═══ Data provided ═══

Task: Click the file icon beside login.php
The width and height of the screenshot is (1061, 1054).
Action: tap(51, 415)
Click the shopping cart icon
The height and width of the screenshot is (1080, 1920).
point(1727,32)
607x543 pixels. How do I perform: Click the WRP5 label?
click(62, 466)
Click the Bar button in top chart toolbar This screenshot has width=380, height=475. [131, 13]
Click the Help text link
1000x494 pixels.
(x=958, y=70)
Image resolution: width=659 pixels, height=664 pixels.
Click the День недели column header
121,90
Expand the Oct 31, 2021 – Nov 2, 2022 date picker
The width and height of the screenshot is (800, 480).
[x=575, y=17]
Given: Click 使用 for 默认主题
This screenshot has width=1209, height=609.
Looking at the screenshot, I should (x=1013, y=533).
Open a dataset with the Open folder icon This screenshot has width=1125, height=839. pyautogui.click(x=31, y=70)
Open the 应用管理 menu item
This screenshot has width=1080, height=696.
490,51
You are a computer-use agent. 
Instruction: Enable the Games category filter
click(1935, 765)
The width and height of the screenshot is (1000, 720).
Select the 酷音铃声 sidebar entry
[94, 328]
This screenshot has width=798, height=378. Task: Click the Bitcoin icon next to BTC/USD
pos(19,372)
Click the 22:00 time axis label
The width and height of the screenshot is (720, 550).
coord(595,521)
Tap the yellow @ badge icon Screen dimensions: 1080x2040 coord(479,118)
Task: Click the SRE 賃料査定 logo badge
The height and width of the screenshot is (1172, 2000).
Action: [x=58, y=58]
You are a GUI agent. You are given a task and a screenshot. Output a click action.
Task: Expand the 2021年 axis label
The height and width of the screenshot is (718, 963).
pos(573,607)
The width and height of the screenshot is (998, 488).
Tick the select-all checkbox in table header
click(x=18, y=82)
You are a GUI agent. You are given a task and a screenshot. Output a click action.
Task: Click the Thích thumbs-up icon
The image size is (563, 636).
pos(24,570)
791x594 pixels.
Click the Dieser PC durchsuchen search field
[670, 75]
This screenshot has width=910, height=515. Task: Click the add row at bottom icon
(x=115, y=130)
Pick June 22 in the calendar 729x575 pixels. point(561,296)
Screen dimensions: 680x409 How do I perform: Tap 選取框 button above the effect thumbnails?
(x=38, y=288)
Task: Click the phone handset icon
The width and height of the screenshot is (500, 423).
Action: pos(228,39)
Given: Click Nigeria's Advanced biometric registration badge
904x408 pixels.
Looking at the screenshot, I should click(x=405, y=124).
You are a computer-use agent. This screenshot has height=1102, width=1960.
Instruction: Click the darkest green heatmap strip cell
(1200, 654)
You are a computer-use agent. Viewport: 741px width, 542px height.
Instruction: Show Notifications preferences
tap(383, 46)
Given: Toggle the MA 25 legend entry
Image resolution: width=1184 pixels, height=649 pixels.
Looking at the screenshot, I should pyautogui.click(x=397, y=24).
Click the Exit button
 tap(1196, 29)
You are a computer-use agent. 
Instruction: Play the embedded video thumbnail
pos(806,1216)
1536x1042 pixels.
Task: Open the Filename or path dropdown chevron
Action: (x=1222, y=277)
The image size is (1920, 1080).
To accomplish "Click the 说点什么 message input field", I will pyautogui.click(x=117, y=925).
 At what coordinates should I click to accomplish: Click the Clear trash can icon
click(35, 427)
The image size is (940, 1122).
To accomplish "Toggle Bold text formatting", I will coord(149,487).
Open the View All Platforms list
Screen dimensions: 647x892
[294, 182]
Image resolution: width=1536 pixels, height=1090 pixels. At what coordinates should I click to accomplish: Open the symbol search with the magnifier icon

═══

→ Work instructions: Rewrite the records above as a numbered list, leaving out any blank lines.

→ Solution below:
1. Task: Click the file icon beside login.php
2. The width and height of the screenshot is (1061, 1054).
3. Action: tap(51, 415)
4. Click the shopping cart icon
5. The height and width of the screenshot is (1080, 1920).
6. point(1727,32)
7. 607x543 pixels. How do I perform: Click the WRP5 label?
8. click(62, 466)
9. Click the Bar button in top chart toolbar This screenshot has width=380, height=475. [131, 13]
10. Click the Help text link
11. 1000x494 pixels.
12. (x=958, y=70)
13. Image resolution: width=659 pixels, height=664 pixels.
14. Click the День недели column header
15. 121,90
16. Expand the Oct 31, 2021 – Nov 2, 2022 date picker
17. The width and height of the screenshot is (800, 480).
18. [x=575, y=17]
19. Given: Click 使用 for 默认主题
20. This screenshot has width=1209, height=609.
21. Looking at the screenshot, I should (x=1013, y=533).
22. Open a dataset with the Open folder icon This screenshot has width=1125, height=839. pyautogui.click(x=31, y=70)
23. Open the 应用管理 menu item
24. This screenshot has width=1080, height=696.
25. 490,51
26. You are a computer-use agent. 
27. Instruction: Enable the Games category filter
28. click(1935, 765)
29. The width and height of the screenshot is (1000, 720).
30. Select the 酷音铃声 sidebar entry
31. [94, 328]
32. This screenshot has width=798, height=378. Task: Click the Bitcoin icon next to BTC/USD
33. pos(19,372)
34. Click the 22:00 time axis label
35. The width and height of the screenshot is (720, 550).
36. coord(595,521)
37. Tap the yellow @ badge icon Screen dimensions: 1080x2040 coord(479,118)
38. Task: Click the SRE 賃料査定 logo badge
39. The height and width of the screenshot is (1172, 2000).
40. Action: [x=58, y=58]
41. You are a GUI agent. You are given a task and a screenshot. Output a click action.
42. Task: Expand the 2021年 axis label
43. The height and width of the screenshot is (718, 963).
44. pos(573,607)
45. The width and height of the screenshot is (998, 488).
46. Tick the select-all checkbox in table header
47. click(x=18, y=82)
48. You are a GUI agent. You are given a task and a screenshot. Output a click action.
49. Task: Click the Thích thumbs-up icon
50. The image size is (563, 636).
51. pos(24,570)
52. 791x594 pixels.
53. Click the Dieser PC durchsuchen search field
54. [670, 75]
55. This screenshot has width=910, height=515. Task: Click the add row at bottom icon
56. (x=115, y=130)
57. Pick June 22 in the calendar 729x575 pixels. point(561,296)
58. Screen dimensions: 680x409 How do I perform: Tap 選取框 button above the effect thumbnails?
59. (x=38, y=288)
60. Task: Click the phone handset icon
61. The width and height of the screenshot is (500, 423).
62. Action: pos(228,39)
63. Given: Click Nigeria's Advanced biometric registration badge
64. 904x408 pixels.
65. Looking at the screenshot, I should click(x=405, y=124).
66. You are a computer-use agent. This screenshot has height=1102, width=1960.
67. Instruction: Click the darkest green heatmap strip cell
68. (1200, 654)
69. You are a computer-use agent. Viewport: 741px width, 542px height.
70. Instruction: Show Notifications preferences
71. tap(383, 46)
72. Given: Toggle the MA 25 legend entry
73. Image resolution: width=1184 pixels, height=649 pixels.
74. Looking at the screenshot, I should pyautogui.click(x=397, y=24).
75. Click the Exit button
76.  tap(1196, 29)
77. You are a computer-use agent. 
78. Instruction: Play the embedded video thumbnail
79. pos(806,1216)
80. 1536x1042 pixels.
81. Task: Open the Filename or path dropdown chevron
82. Action: (x=1222, y=277)
83. The image size is (1920, 1080).
84. To accomplish "Click the 说点什么 message input field", I will pyautogui.click(x=117, y=925).
85.  At what coordinates should I click to accomplish: Click the Clear trash can icon
86. click(35, 427)
87. The image size is (940, 1122).
88. To accomplish "Toggle Bold text formatting", I will coord(149,487).
89. Open the View All Platforms list
90. Screen dimensions: 647x892
91. [294, 182]
92. Image resolution: width=1536 pixels, height=1090 pixels. At what coordinates should I click to accomplish: Open the symbol search with the magnifier icon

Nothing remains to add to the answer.